Source records

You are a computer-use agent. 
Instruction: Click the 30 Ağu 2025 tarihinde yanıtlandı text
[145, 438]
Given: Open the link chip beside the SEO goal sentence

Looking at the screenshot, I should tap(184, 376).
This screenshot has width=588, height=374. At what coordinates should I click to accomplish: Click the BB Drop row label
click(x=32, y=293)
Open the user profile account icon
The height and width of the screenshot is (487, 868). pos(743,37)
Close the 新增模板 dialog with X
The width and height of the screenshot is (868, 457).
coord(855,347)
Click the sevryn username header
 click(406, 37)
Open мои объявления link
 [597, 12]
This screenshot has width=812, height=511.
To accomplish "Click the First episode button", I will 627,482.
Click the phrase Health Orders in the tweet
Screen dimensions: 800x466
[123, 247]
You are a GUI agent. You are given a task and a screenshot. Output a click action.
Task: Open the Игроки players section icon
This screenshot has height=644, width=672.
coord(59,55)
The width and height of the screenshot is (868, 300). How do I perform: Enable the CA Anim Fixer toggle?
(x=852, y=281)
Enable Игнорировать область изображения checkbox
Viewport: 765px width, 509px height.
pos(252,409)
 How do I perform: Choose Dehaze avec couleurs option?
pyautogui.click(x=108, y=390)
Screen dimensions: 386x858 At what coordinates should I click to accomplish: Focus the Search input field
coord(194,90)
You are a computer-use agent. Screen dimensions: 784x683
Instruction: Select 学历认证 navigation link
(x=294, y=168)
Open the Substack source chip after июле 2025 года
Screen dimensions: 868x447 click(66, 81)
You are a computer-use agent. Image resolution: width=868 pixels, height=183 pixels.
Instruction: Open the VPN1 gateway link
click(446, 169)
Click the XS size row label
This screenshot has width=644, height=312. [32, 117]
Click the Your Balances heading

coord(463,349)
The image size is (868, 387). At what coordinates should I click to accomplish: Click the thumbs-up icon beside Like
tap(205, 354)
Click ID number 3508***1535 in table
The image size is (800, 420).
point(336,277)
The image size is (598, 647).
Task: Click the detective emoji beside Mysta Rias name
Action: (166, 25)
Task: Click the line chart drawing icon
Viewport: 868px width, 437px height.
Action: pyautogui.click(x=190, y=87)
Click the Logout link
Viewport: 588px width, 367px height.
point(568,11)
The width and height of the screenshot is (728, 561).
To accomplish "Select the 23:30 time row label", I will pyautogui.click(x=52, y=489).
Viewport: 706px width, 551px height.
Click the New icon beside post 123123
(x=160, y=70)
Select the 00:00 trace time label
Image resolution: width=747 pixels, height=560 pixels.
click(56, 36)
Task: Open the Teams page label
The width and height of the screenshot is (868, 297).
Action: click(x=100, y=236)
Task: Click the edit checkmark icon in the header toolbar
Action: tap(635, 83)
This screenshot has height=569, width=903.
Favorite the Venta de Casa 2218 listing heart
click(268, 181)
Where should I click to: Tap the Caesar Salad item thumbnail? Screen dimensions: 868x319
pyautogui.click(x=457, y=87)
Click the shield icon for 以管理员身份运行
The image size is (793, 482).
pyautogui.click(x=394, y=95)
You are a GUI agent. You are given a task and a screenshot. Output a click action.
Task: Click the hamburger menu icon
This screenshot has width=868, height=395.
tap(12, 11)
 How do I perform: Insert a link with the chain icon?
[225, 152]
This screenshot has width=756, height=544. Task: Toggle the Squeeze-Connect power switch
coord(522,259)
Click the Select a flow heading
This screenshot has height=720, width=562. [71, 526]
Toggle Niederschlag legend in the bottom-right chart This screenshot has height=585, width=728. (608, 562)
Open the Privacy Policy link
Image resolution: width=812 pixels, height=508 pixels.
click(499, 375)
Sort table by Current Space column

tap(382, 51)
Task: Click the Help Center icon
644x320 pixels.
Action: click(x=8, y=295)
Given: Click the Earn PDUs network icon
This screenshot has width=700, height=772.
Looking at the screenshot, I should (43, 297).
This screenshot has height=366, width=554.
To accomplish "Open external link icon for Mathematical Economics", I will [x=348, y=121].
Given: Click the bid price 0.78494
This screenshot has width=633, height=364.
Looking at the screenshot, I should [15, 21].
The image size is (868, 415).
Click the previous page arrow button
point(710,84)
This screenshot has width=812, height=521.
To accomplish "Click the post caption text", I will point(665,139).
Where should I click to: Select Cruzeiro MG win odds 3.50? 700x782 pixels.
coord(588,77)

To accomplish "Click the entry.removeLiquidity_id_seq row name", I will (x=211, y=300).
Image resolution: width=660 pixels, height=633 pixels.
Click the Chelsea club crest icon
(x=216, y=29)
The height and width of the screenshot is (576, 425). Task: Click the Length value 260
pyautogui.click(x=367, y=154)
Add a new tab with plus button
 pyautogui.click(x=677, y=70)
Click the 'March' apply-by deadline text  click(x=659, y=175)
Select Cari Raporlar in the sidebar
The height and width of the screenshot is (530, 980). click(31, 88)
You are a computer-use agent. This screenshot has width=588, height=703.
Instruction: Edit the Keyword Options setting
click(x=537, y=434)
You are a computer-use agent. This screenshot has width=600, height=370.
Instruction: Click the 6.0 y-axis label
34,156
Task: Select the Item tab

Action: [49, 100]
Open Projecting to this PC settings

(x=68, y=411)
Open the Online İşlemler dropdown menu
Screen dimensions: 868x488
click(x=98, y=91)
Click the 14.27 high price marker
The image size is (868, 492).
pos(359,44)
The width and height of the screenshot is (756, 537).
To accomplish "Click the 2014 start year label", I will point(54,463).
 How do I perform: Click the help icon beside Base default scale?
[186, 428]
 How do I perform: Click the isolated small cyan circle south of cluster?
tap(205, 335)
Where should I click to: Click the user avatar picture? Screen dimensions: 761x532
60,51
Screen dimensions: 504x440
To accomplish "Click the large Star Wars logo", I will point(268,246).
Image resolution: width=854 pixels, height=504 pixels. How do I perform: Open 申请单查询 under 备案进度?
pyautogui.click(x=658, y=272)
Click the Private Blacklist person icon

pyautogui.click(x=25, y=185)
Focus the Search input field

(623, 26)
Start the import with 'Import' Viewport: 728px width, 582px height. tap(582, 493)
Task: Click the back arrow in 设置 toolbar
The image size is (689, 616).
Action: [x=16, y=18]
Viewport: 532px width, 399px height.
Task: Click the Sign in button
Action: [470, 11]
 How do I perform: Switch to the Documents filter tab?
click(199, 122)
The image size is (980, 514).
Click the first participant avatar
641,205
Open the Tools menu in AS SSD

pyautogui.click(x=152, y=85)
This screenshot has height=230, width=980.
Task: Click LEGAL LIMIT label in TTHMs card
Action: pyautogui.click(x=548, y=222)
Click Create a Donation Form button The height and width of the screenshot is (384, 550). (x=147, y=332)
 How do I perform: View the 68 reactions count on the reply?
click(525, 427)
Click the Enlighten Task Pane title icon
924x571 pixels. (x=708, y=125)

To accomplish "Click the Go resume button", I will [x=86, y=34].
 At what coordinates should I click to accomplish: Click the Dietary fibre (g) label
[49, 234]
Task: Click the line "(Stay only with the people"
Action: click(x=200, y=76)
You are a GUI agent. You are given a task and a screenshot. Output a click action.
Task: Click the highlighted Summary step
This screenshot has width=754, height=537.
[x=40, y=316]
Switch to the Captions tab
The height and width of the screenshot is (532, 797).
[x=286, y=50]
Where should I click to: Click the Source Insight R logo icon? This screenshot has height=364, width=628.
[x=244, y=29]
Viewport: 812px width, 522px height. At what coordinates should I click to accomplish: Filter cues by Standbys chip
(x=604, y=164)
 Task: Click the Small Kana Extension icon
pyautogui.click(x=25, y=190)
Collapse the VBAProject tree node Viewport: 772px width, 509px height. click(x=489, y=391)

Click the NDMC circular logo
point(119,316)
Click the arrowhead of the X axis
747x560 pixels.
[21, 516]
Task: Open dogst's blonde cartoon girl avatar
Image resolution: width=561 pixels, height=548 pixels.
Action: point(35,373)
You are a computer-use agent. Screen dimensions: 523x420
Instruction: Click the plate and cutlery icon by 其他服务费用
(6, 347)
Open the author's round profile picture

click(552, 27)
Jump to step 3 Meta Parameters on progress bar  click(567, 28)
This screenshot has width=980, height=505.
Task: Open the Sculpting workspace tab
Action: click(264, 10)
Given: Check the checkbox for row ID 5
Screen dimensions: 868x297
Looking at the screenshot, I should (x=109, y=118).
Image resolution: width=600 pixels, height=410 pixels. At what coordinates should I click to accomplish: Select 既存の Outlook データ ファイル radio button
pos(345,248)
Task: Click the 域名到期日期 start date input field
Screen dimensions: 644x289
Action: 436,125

▶ Work order
Take the line above containing "Screen dimensions: 800x466", the line containing "Click ID number 3508***1535 in table", and all lines in between, and copy them exactly without anything else.

▶ Finished task
Screen dimensions: 800x466
[123, 247]
You are a GUI agent. You are given a task and a screenshot. Output a click action.
Task: Open the Игроки players section icon
This screenshot has height=644, width=672.
coord(59,55)
The width and height of the screenshot is (868, 300). How do I perform: Enable the CA Anim Fixer toggle?
(x=852, y=281)
Enable Игнорировать область изображения checkbox
Viewport: 765px width, 509px height.
pos(252,409)
 How do I perform: Choose Dehaze avec couleurs option?
pyautogui.click(x=108, y=390)
Screen dimensions: 386x858 At what coordinates should I click to accomplish: Focus the Search input field
coord(194,90)
You are a computer-use agent. Screen dimensions: 784x683
Instruction: Select 学历认证 navigation link
(x=294, y=168)
Open the Substack source chip after июле 2025 года
Screen dimensions: 868x447 click(66, 81)
You are a computer-use agent. Image resolution: width=868 pixels, height=183 pixels.
Instruction: Open the VPN1 gateway link
click(446, 169)
Click the XS size row label
This screenshot has width=644, height=312. [32, 117]
Click the Your Balances heading

coord(463,349)
The image size is (868, 387). At what coordinates should I click to accomplish: Click the thumbs-up icon beside Like
tap(205, 354)
Click ID number 3508***1535 in table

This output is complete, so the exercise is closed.